▸ 選ばれた文章
○ ○ ○ ○
【企業法務の基礎知識14】 若葉マークの入門編「契約書」を学ぶ③ 契約書作成の基本的なルールについて

お疲れ様です!いのりんです♪

宅配便の不在通知に気づかず、
当日手配に間に合わないことってありますよね。

お取り寄せのお菓子、ああ…限定マカロン…
あと20分早ければ、当日手配に間に合ったのに…(´;ω;`)

まあ、楽しみが明日に伸びたと思って、
切り替えていきます。

そうだ!

せっかくだから、明日の帰りに、
ちょっとおいしい紅茶を買って帰ろうっと♪

よしよし、さらに楽しみがふえました♪♪

さあ、気分も持ち直したところで、
今回も「契約書」のお勉強です!

 

契約書はどのように構成される?

「契約書」とは、
「取引条件などの合意内容を書面で記載したもの」
であることは、すでにご説明いたしました。

この「取引条件などの合意内容」を、
「誰と誰が」「どんな内容を」「いつ」合意し、
その結果、「いつから、いつまで」、
「誰にどのような権利・義務が発生しているか」を、
一目見てわかるように記す必要があります。

契約書は、どのような構成で作成すると良いのでしょうか?
一般的な契約書の構成を、ご紹介します。

(1)表題(タイトル)
表題(タイトル)では、契約の内容を表します。
例を挙げると、
「業務委託契約書」「売買契約書」「賃貸借契約書」
「雇用契約書」「譲渡契約書」「代理店契約書」など、
目的を一目瞭然とすることがポイントです。

また「契約書」という文字が入っていない、
「示談書」「念書」「合意書」「覚書」なども、
タイトルに付けることが可能です。

(2)印紙
契約書には「印紙税法」で定められたとおり、
不動産の譲渡や請負契約、金銭消費賃借などの場合に、
印紙を貼付無ければなりません。

契約書が二通以上ある場合は、
二通それぞれに印紙が必要となります。

(3)当事者の表示
契約に関与する当事者を表示(記載)します。

法人の場合は、本店所在地・商号・代表者名などを記載し、
個人の場合は、住所氏名を記載します。

契約書の中では、
会社名や名前などではなく「甲」と「乙」などで特定されます。

当事者の人数が2名以上の場合は、
「丙」「丁」などの表記を使用します。

(4)前書き(前文)
前書き(前文)は、当事者間でどのような契約を交わすのかを、
要約して記載した文言です。

前文がなくても、契約に影響はありません。
前文が省略され。本文からスタートする契約書もあります。

(5)本文
本文は、契約の内容です。

本文の記載は、
「契約自由の原則」により記載方法に制限はありませんが、
法律によって内容に制限があります。

一般的に具体的な契約内容を箇条書きとし、
下記のように区分します。

「条」…箇条書きの一項目
「項」…一つの条を更に区分するに改行して箇条書きする場合
「イ/ロ/ハ」…「条」や「項」の中で列記する必要がある場合

本文に記載する内容の例もご紹介します。
○ ○ ○ ○
▸ 提供データ
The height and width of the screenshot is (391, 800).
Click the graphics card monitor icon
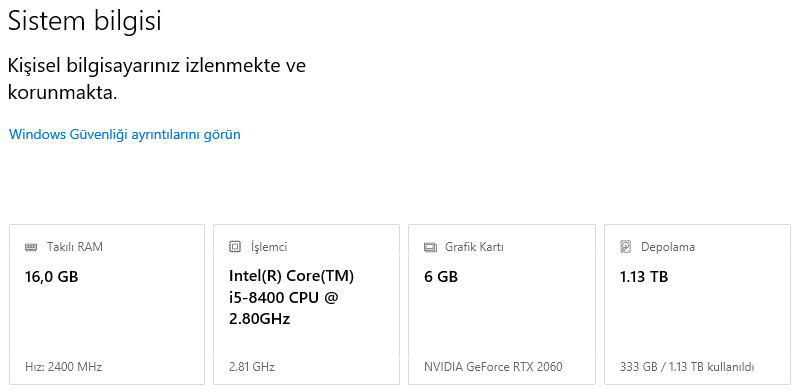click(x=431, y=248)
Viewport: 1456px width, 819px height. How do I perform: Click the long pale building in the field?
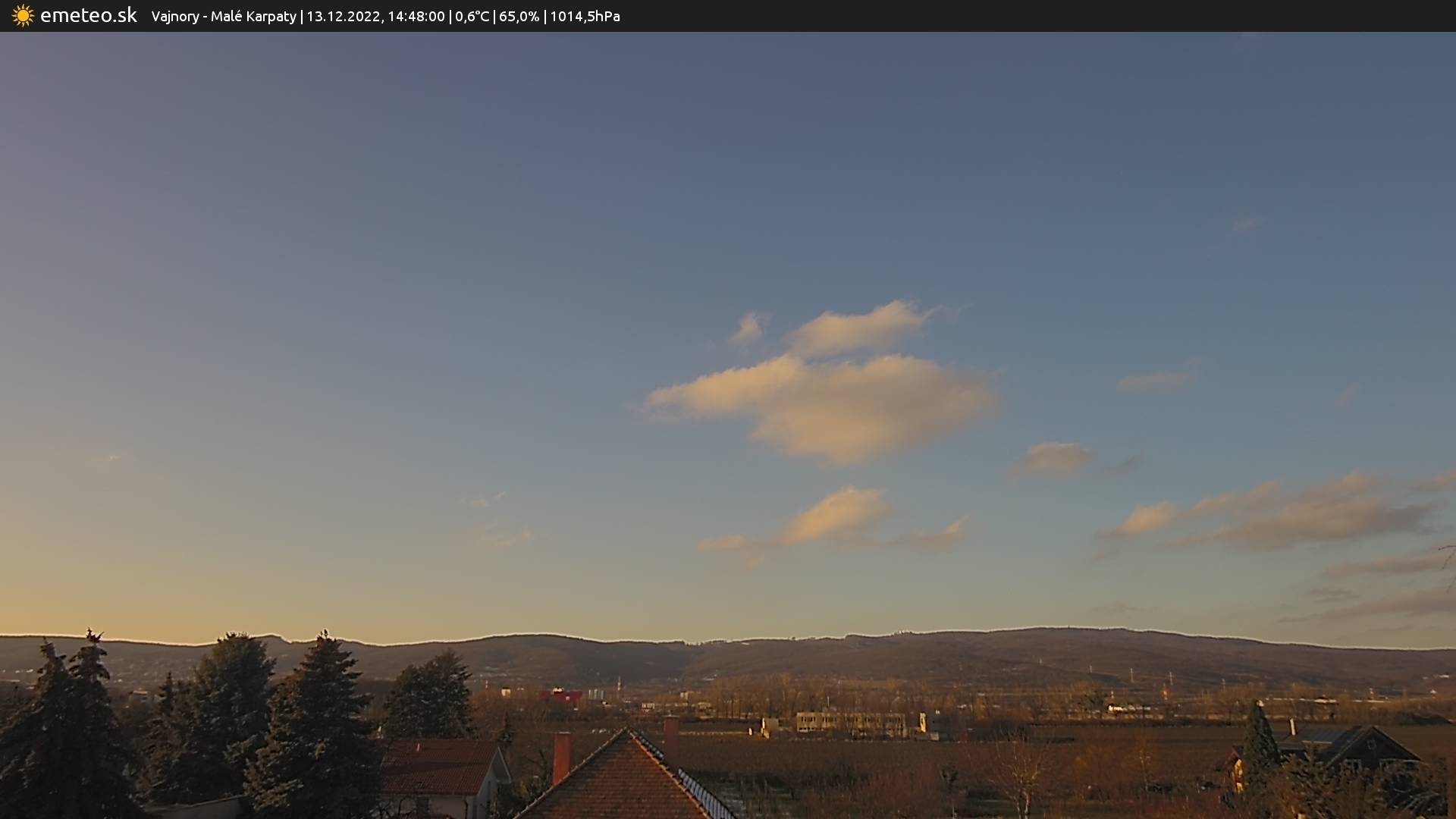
○ ○ ○ ○
▸ 与えられた課題 A
契約書作成についての文章で表題の例として挙げられた名称のうち、「契約書」で終わるものをすべて挙げよ。
▸ 与えられた課題 B
契約書作成についての文章のうち、「表題(タイトル)では、契約の内容を表します。」で始まり「印紙を貼付無ければなりません。」までの部分を、一字も変えずに出力せよ。
提供データの各行は、選ばれた文章とは関係がない。

▸ 正しい出力 A
業務委託契約書、売買契約書、賃貸借契約書、雇用契約書、譲渡契約書、代理店契約書

▸ 正しい出力 B
表題(タイトル)では、契約の内容を表します。
例を挙げると、
「業務委託契約書」「売買契約書」「賃貸借契約書」
「雇用契約書」「譲渡契約書」「代理店契約書」など、
目的を一目瞭然とすることがポイントです。

また「契約書」という文字が入っていない、
「示談書」「念書」「合意書」「覚書」なども、
タイトルに付けることが可能です。

(2)印紙
契約書には「印紙税法」で定められたとおり、
不動産の譲渡や請負契約、金銭消費賃借などの場合に、
印紙を貼付無ければなりません。